Exercise prompt — Can you reproduce these lines word for word, from the very first one through the line that contains "tap(148, 445)", leaving the pictures out of your answer?

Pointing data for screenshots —
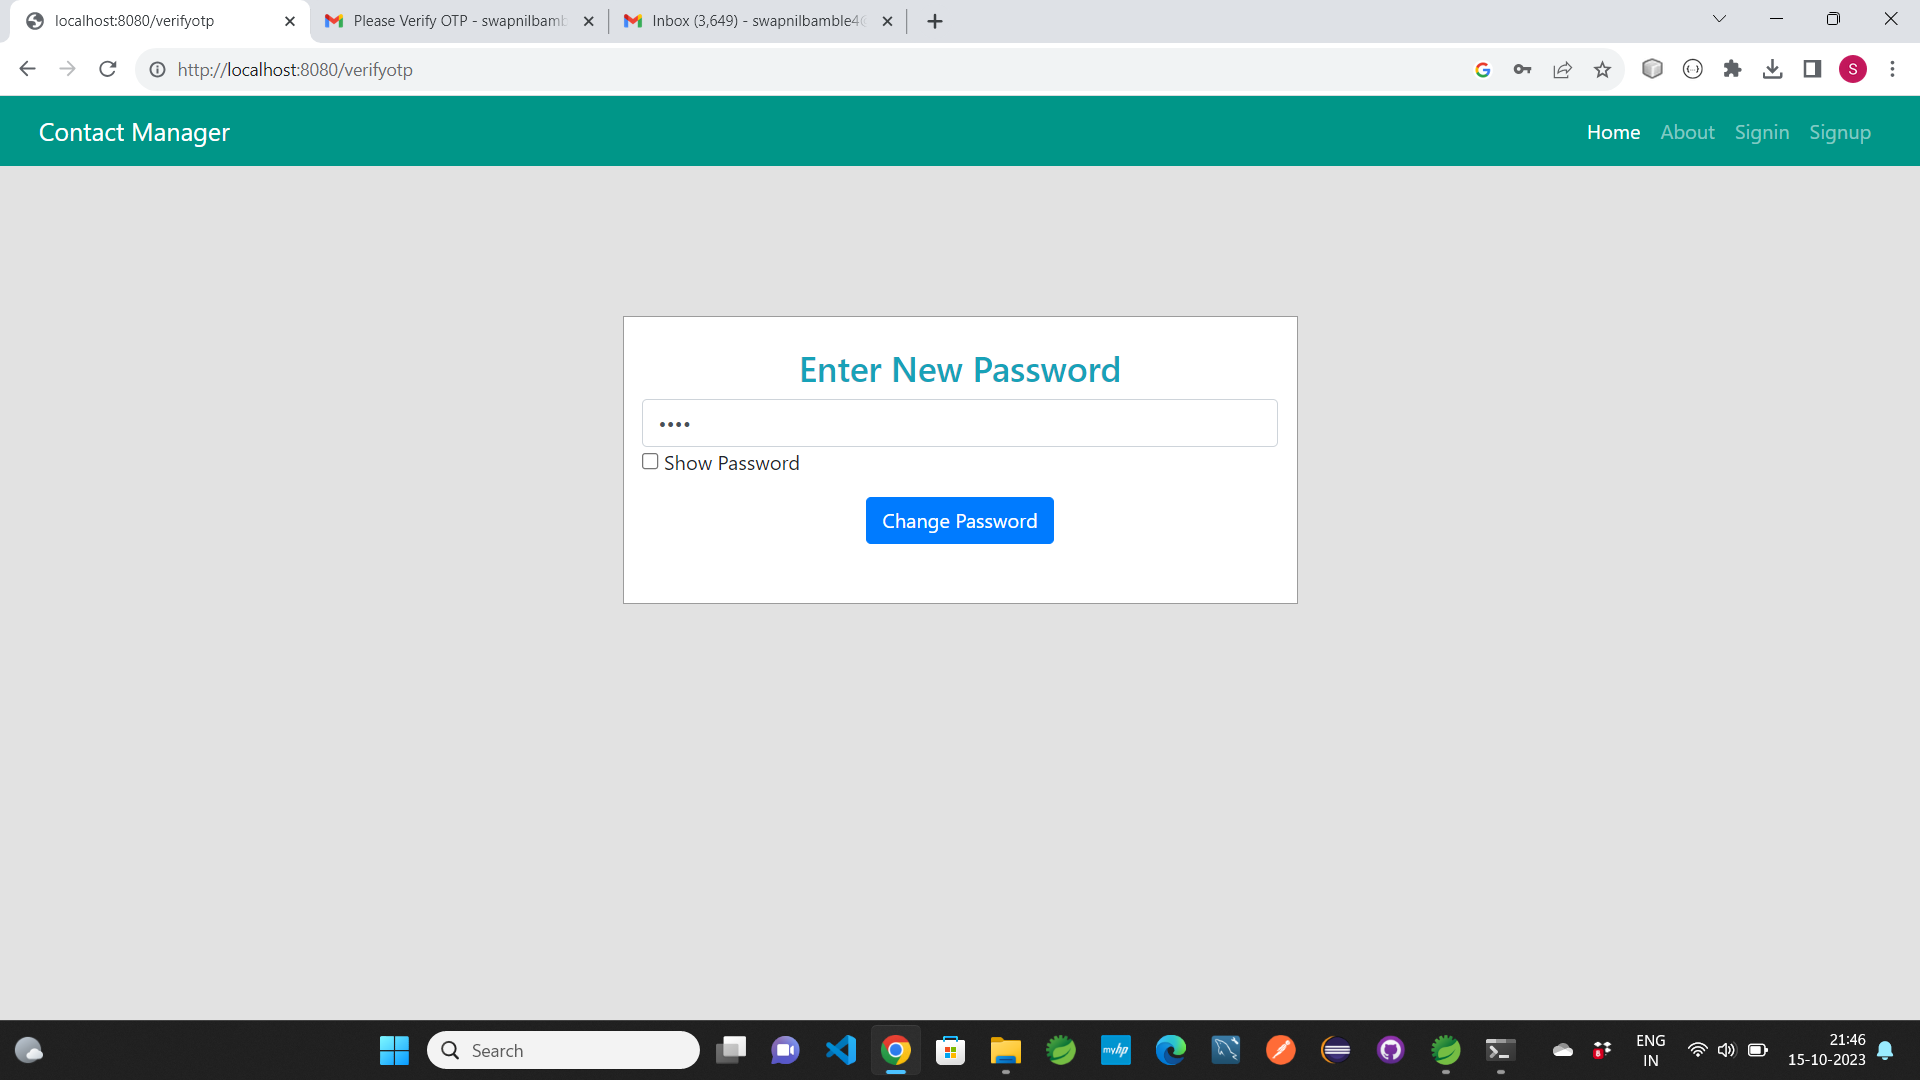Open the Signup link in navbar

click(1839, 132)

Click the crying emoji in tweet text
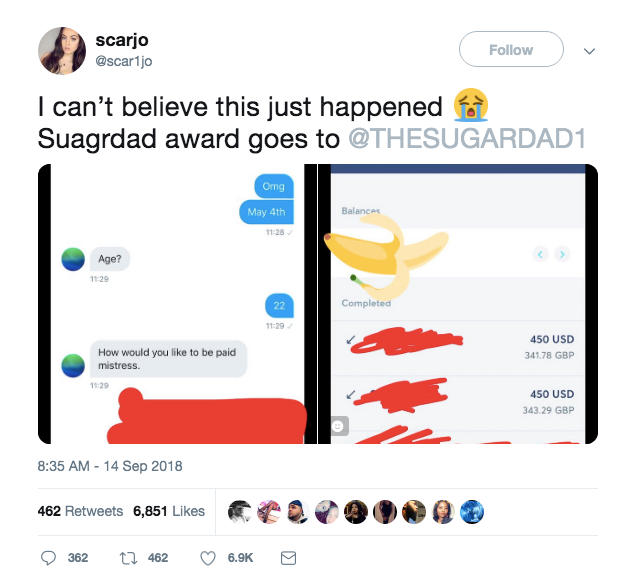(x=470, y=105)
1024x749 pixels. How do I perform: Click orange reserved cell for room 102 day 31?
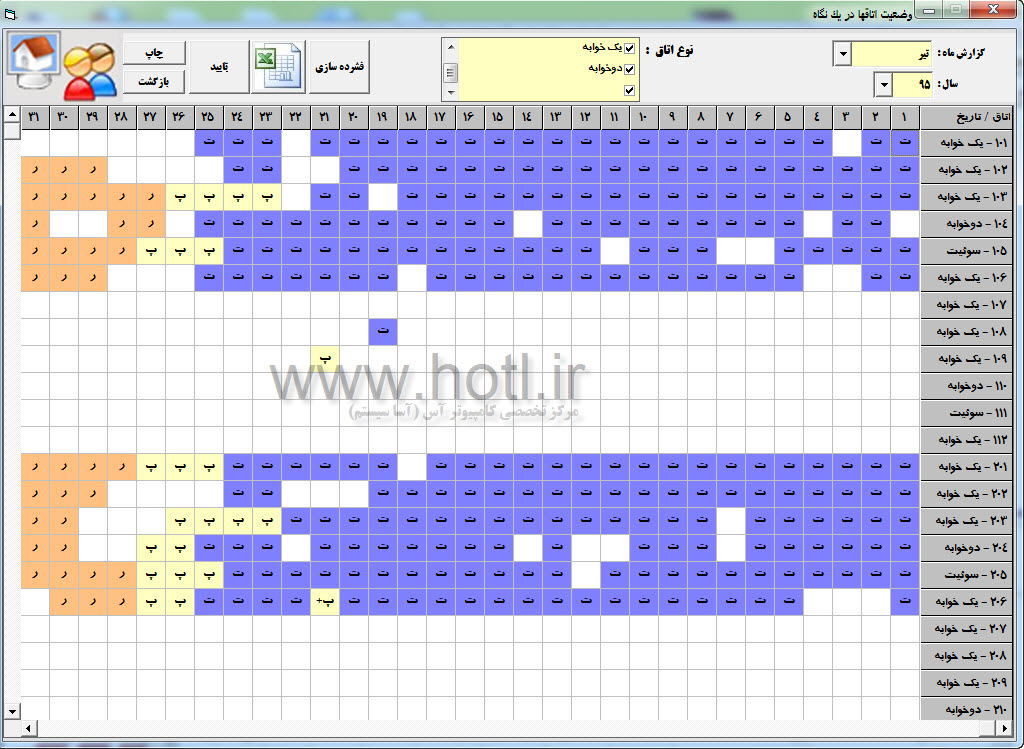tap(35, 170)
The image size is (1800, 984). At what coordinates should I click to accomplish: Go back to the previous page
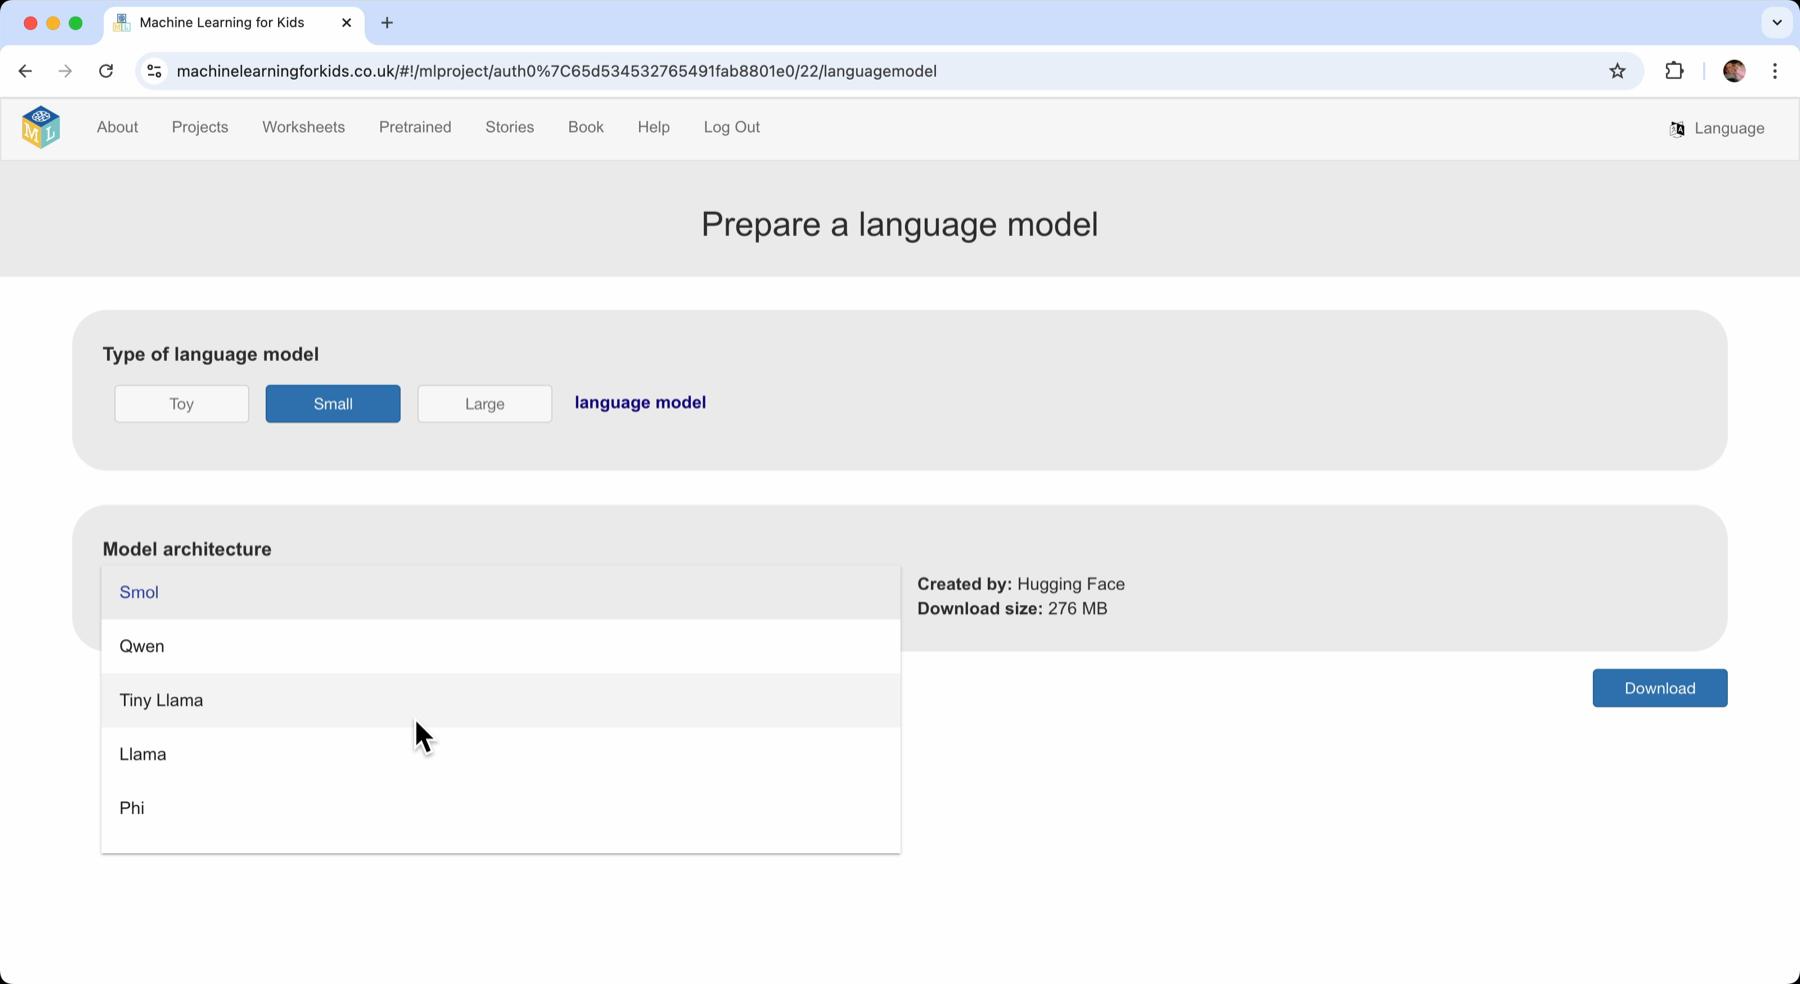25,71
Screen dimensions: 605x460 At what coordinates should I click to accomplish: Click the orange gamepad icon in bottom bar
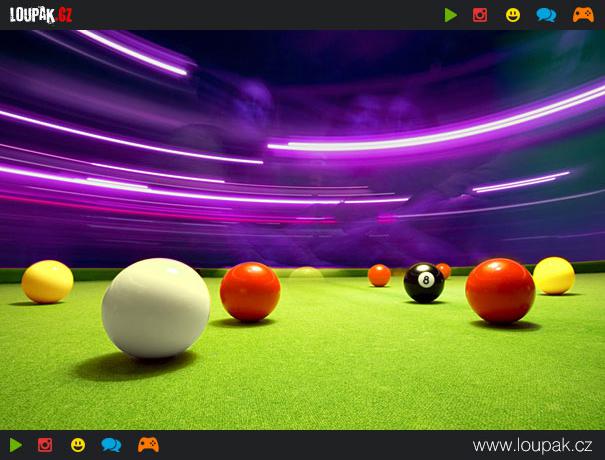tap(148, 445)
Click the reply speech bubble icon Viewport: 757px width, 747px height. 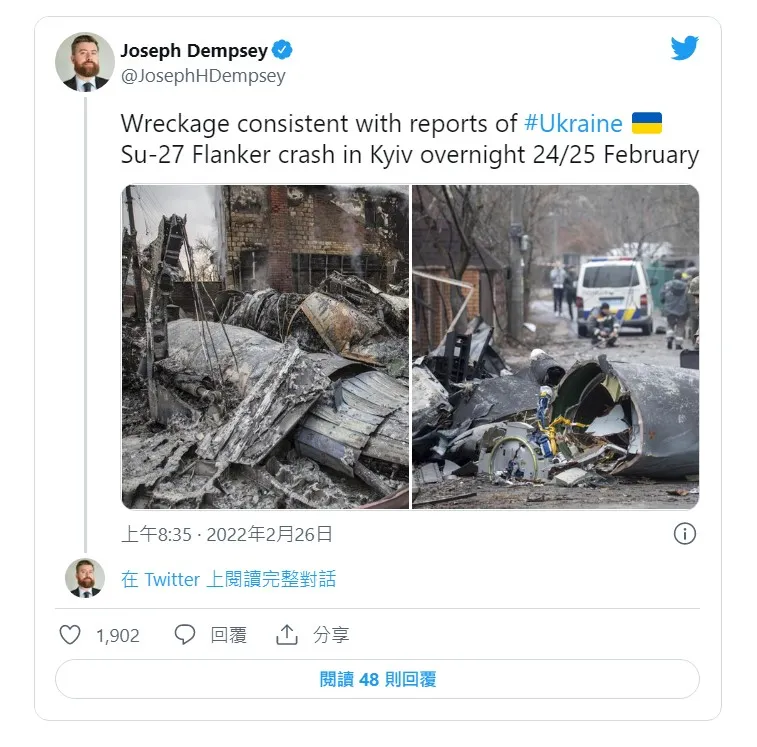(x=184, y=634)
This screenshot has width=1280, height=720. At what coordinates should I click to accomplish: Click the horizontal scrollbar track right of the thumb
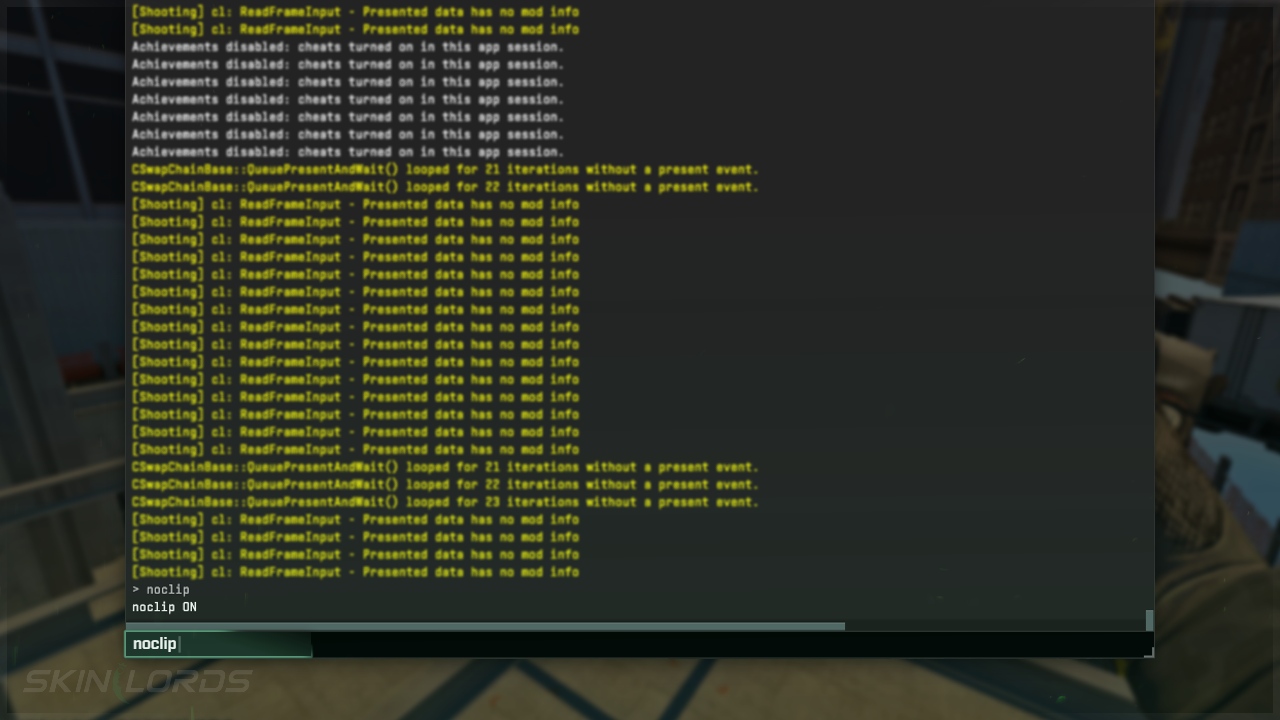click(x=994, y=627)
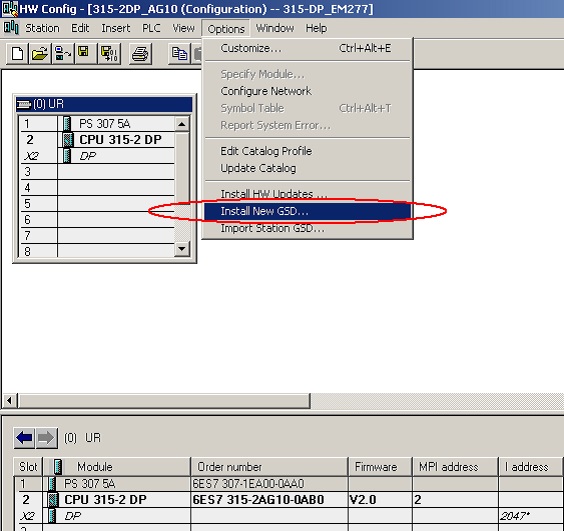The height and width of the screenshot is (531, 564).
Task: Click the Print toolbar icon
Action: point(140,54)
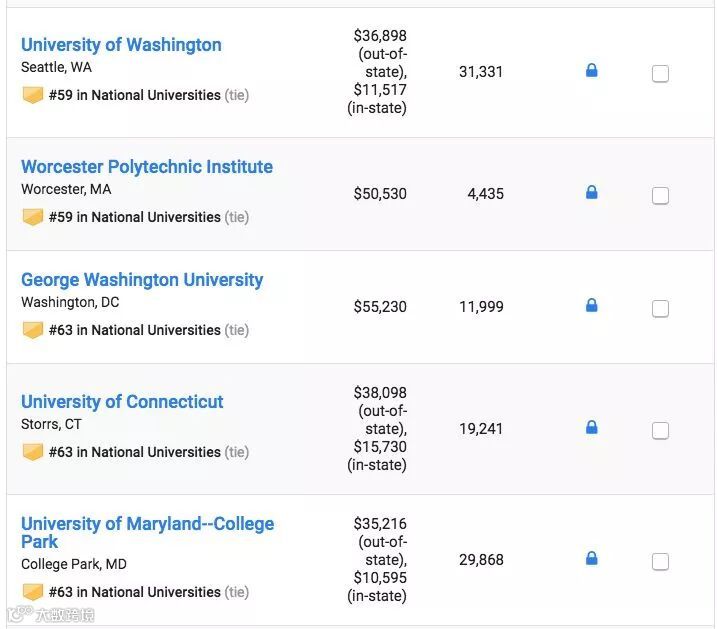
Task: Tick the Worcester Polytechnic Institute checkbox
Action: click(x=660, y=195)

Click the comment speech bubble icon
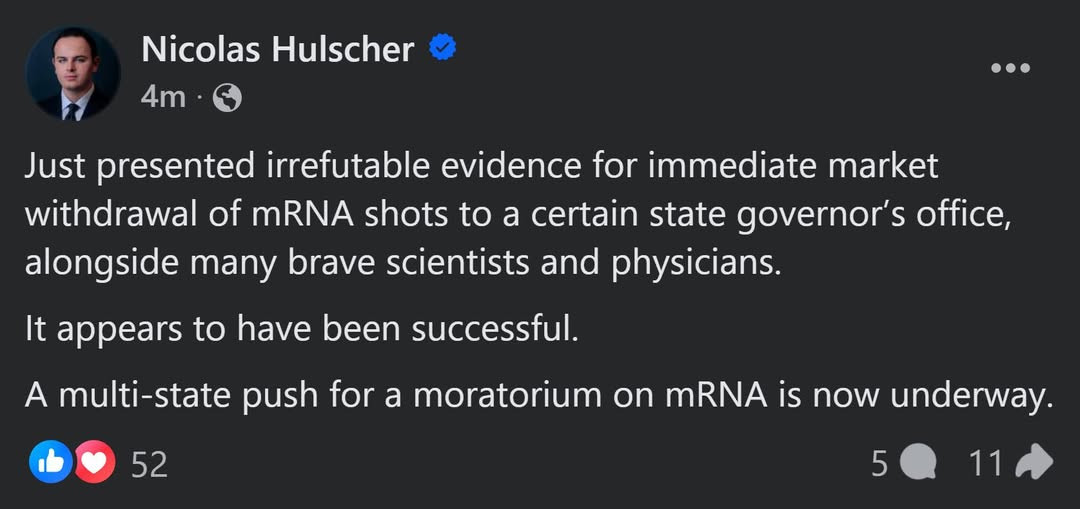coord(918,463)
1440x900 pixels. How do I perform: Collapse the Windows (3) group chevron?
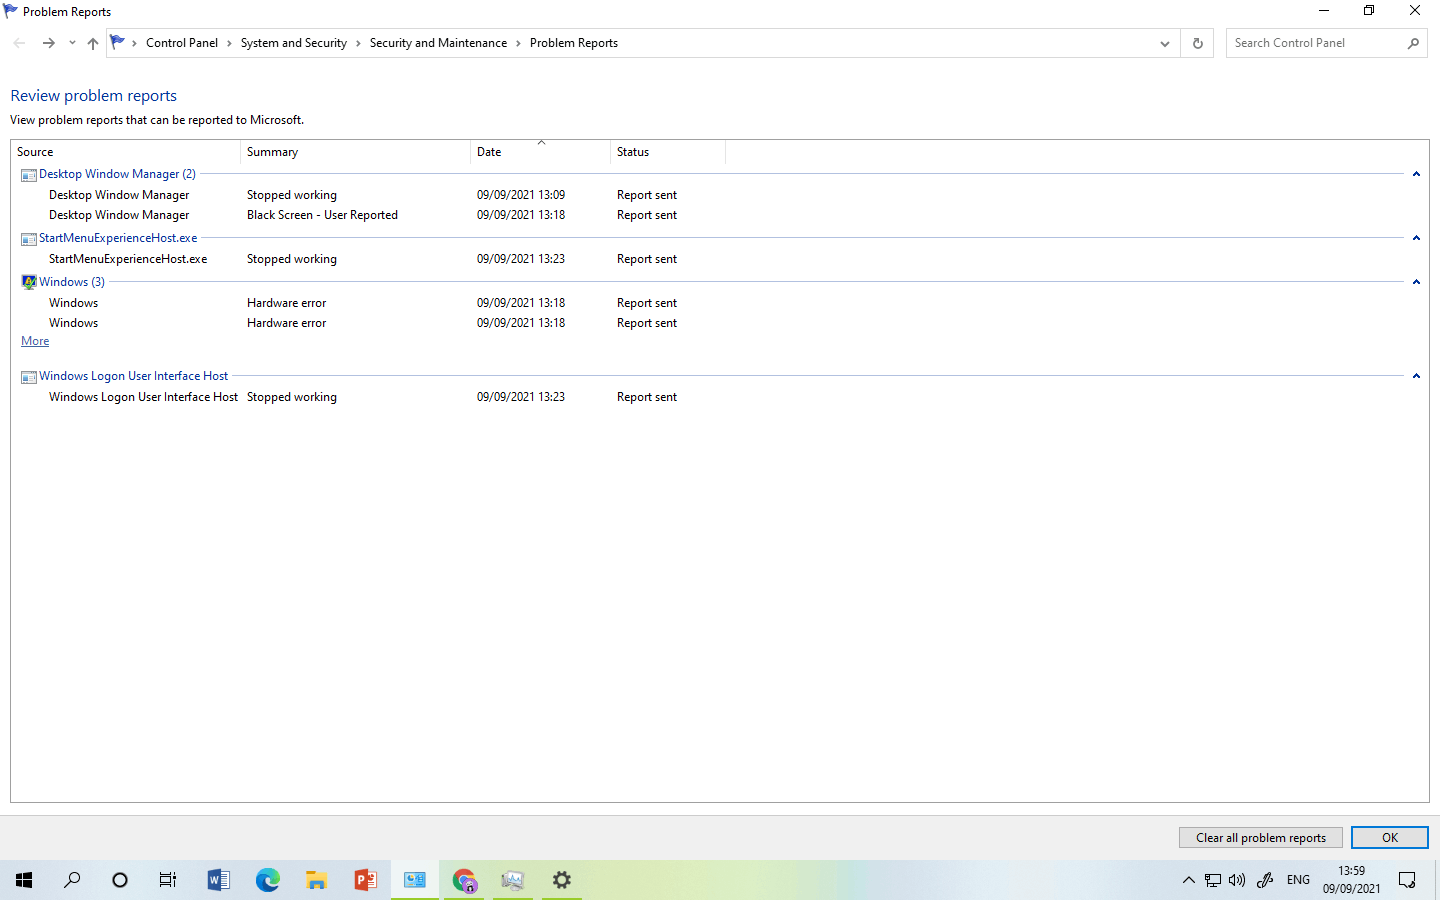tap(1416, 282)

Task output —
Open the Signup link in navbar

click(1839, 132)

Click the crying emoji in tweet text
(x=470, y=105)
1024x749 pixels. How do I perform: Click orange reserved cell for room 102 day 31?
tap(35, 170)
The image size is (1800, 984). At what coordinates should I click to accomplish: Go back to the previous page
25,71
Screen dimensions: 605x460 At what coordinates should I click to accomplish: Click the orange gamepad icon in bottom bar
tap(148, 445)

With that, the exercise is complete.